▶ [Task statement]
Look through the data below and report how many lines include "computer". Only the number should be given.

─── Exercise inputs

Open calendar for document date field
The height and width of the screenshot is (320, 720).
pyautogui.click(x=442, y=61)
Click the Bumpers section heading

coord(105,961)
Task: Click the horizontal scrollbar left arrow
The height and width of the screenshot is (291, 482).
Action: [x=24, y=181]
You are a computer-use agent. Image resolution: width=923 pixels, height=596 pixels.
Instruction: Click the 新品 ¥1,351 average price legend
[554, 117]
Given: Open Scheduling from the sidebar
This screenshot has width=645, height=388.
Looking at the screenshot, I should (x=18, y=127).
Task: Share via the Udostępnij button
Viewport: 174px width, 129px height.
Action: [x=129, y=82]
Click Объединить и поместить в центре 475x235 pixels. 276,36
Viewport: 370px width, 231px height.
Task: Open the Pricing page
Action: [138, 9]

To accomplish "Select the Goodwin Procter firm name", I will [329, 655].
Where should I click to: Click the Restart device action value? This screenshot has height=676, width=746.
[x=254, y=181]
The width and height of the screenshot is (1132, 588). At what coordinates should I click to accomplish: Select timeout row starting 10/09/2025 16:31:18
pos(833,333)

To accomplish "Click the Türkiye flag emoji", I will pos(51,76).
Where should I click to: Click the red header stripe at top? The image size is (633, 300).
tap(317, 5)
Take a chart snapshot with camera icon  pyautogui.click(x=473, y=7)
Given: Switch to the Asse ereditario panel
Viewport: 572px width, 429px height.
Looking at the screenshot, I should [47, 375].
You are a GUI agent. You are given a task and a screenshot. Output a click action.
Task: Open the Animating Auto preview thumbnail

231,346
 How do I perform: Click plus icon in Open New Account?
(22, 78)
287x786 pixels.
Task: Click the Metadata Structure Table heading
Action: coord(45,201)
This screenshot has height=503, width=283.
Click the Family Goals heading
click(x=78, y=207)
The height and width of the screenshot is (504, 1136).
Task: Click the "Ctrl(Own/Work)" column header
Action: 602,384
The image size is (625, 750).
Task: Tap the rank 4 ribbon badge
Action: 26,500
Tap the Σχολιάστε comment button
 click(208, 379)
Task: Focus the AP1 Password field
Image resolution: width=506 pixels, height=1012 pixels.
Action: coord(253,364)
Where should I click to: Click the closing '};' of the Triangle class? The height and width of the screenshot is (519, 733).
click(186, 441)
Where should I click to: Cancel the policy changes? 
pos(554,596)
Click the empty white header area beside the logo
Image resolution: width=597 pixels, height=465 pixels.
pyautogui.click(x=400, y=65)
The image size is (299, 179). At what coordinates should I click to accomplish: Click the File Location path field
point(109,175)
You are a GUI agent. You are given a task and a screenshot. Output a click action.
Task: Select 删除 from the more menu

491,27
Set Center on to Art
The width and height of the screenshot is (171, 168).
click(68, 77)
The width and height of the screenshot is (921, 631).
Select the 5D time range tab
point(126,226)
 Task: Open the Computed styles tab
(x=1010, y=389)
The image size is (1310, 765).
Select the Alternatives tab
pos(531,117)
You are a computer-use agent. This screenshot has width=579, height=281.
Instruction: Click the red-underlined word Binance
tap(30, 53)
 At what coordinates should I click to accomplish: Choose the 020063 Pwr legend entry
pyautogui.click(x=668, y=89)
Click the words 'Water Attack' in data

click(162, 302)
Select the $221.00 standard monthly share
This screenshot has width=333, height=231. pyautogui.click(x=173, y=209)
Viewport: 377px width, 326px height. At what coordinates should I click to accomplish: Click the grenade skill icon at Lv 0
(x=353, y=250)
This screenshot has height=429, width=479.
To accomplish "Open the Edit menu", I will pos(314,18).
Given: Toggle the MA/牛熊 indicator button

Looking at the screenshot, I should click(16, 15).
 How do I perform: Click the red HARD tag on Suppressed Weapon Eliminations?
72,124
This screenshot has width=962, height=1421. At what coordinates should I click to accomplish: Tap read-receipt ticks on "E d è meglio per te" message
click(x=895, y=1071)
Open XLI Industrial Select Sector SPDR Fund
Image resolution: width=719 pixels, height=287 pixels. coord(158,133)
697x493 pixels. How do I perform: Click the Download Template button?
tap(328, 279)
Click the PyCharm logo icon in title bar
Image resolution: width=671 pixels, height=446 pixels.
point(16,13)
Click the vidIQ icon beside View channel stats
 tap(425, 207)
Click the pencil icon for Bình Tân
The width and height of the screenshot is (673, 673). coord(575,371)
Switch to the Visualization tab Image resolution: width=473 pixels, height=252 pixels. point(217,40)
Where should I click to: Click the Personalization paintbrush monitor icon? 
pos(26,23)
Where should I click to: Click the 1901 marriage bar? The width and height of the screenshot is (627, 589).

──────

▶ [Exercise solution]
2